AARP’s recent article entitled “Can I Get Paid to Be a Caregiver for a Family Member?” says that you may be able to get paid to be a family caregiver, if you’re caring for a veteran. Veterans have four plans for which they may qualify.

Veteran Directed Care. Similar to Medicaid’s self-directed care program, this plan lets qualified former service members manage their own long-term services and supports. Veteran Directed Care is available in 37 states, DC, and Puerto Rico for veterans of all ages, who are enrolled in the Veterans Health Administration health care system and require the level of care a nursing facility provides but want to live at home or the home of a loved one. A flexible budget (about $2,200 a month) lets vets choose the goods and services they find most useful, including a caregiver to assist with activities of daily living. The vet chooses the caregiver and may select any physically and mentally capable family member, including a child, grandchild, sibling, or spouse.

Aid and Attendance (A&A) Benefits. This program supplements a military pension to help with the expense of a caregiver, and this can be a family member. A&A benefits are available to veterans who qualify for VA pensions and meet at least one of the following criteria. The veteran:

  • Requires help from another to perform everyday personal functions, such as bathing, dressing, and eating
  • Is confined to bed because of disability
  • Is in a nursing home because of physical or mental incapacity; or
  • Has very limited eyesight, less than 5/200 acuity in both eyes, even with corrective lenses or a significantly contracted visual field.

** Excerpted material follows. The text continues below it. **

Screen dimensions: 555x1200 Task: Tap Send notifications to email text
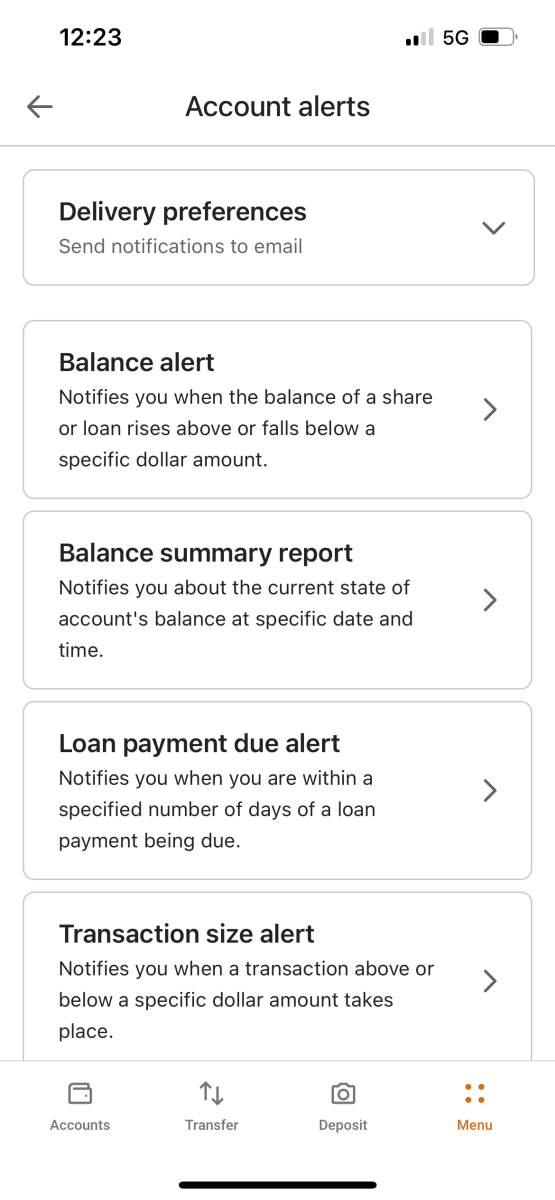point(181,246)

Surviving spouses of qualifying veterans may also be eligible for this benefit.

Housebound Benefits. Veterans who get a military pension and are substantially confined to their immediate premises because of permanent disability are able to apply for a monthly pension supplement. It’s the same application process as for A&A benefits, but you can’t get both housebound and A&A benefits simultaneously.

Program of Comprehensive Assistance for Family Caregivers. This program gives a monthly stipend to family members, who serve as caregivers for vets who require help with everyday activities because of a traumatic injury sustained in the line of duty on or after Sept. 11, 2001. The vet must be enrolled in VA health services and require either personal care related to everyday activities or supervision or protection, because of conditions sustained after 9/11. The caretaker must be an adult child, parent, spouse, stepfamily member, extended family member or full-time housemate of the veteran.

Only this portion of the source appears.